As the two stores slowly took shape, my drive from my home to each location each day provided a good time to reflect and plan and digest and understand the C-store operators’ different agendas. My obligation was to provide an open C-store, free of any systems issues, and ready for steady state operation.
The smaller C-store was ready first even though we had been delayed with systems problems several times during the project. I began to think of the training that the franchisee couple had received as the store neared completion and wondered if they were really prepared for what was to come. They would have control over when the whole C-store would be open to the public and when customers could interface with the manager only through the bulletproof glass partition. This was in stark contrast to the freeway location for the larger C-store where hours were almost unrestricted. Although 24 hour operation was not common at that point in time, the store was open from 6 AM to 10 PM.
On the last night when I drove away from the smaller C-store, I was assured that the couple had sufficient training to see the store’s opening through. I made sure that company personnel and vendors/suppliers had called on them enough that they had phone numbers and contact information with backup numbers if necessary. The wife asked “does this mean we will not see you again?”
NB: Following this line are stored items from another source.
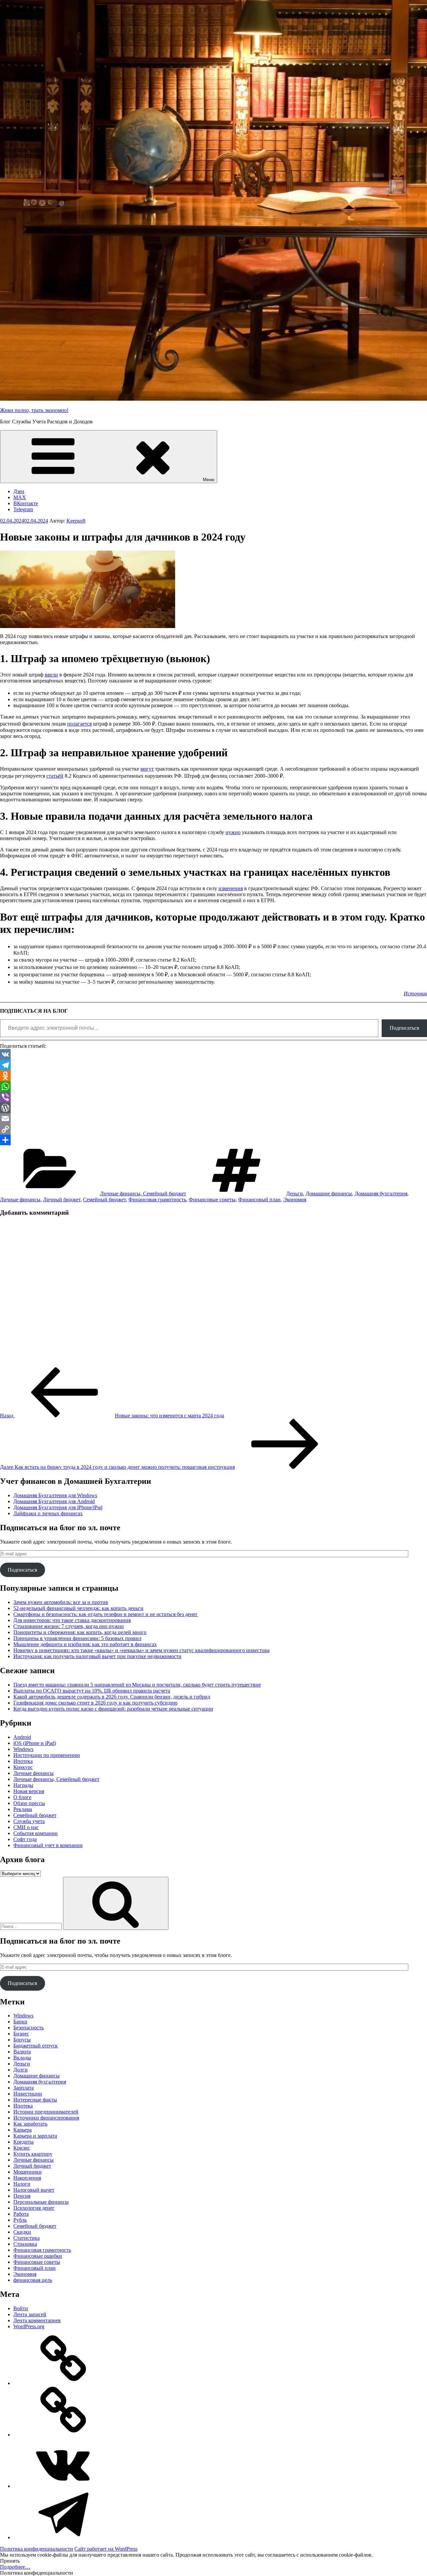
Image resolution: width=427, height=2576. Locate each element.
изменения (231, 888)
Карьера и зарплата (35, 2136)
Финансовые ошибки (37, 2256)
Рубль (20, 2220)
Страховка (25, 2244)
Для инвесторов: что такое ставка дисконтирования (72, 1620)
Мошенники (27, 2172)
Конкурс (23, 1767)
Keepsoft (75, 521)
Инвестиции (27, 2094)
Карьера (22, 2130)
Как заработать (30, 2124)
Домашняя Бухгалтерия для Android (54, 1501)
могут (147, 769)
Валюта (22, 2051)
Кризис (21, 2148)
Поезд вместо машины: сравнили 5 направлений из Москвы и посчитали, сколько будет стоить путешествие (137, 1685)
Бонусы (22, 2039)
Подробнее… (15, 2567)
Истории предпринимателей (45, 2112)
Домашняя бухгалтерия (381, 1193)
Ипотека (23, 1761)
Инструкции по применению (46, 1755)
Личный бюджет (61, 1199)
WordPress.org (28, 2326)
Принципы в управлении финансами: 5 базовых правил (77, 1638)
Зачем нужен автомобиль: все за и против (60, 1602)
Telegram (23, 509)
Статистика (26, 2238)
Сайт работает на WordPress (105, 2549)
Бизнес (21, 2033)
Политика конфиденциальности (36, 2549)
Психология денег (34, 2208)
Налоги (21, 2184)
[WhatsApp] (213, 1086)
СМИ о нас (26, 1827)
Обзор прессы (29, 1803)
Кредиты (23, 2142)
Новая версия (28, 1791)
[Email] (213, 1118)
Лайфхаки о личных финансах (48, 1513)
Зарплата (23, 2088)
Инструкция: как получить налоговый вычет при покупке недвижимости (97, 1656)
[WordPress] (213, 1108)
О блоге (22, 1797)
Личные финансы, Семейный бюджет (143, 1193)
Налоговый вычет (33, 2190)
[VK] (213, 1054)
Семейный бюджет (104, 1199)
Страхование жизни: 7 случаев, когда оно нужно (68, 1626)
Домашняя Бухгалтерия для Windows (55, 1495)
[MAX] (63, 2434)
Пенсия (21, 2196)
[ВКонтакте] (63, 2486)
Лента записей (29, 2314)
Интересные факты (35, 2100)
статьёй (54, 776)
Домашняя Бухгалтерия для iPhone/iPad (57, 1507)
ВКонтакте (25, 503)
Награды (23, 1785)
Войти (20, 2308)
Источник (415, 993)
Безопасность (28, 2027)
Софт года (25, 1839)
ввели (51, 674)
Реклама (22, 1809)
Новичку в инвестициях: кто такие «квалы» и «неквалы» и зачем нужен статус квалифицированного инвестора (141, 1650)
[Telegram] (213, 1065)
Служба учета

I wasn’t sure how to react. All I could say was “yes, I had completed my project and felt they were prepared to operate the store successfully.” But that is when I realized that this was more than just a project; it was their livelihood, and lives were dedicated to making this venture work.
As I drove away that evening, I questioned whether I had done my best to prepare them for the days ahead. Had I coached them enough on the credit card system? Had I helped them enough to understand the dispensers and the card readers? Had I really treated them like they were going to be successful in this endeavor? Only time would tell.
Meanwhile, the larger C-store was nearing completion. More corporate people were appearing everyday to question the store manager and his staff on their particular areas of influence and control. As we neared completion, I participated in the training of the staff to handle every aspect of the store.
It was solely my call whether the store was ready for operation. As project manager for this C-store opening project, I weighed all the evidence and decided that we needed one more day to be sure that everything was in working order. My store manager disagreed and voiced his disapproval to the Business Development Manager for the region. Although the BDM was concerned, he recognized that I was the only person who had been on-site every day, knew every piece of ground, had talked with every vendor, had questioned each systems development specialist, had operated each dispenser, and each card reader.
As it turned out, we did have a minor systems problem on that last day before officially opening—a problem that no one, not even me, could have foreseen. It took several hours to resolve, but I knew better at that point than to make a big issue of why we needed one more day.
As we opened the larger C-store, I thought of the smaller C-store and the vast differences between the two….the differences in location, market, operations, and especially the challenges for each. Had I done my best to prepare each one to succeed? I learned so much from the experience that I am sure it affected my approach to future projects and the people involved.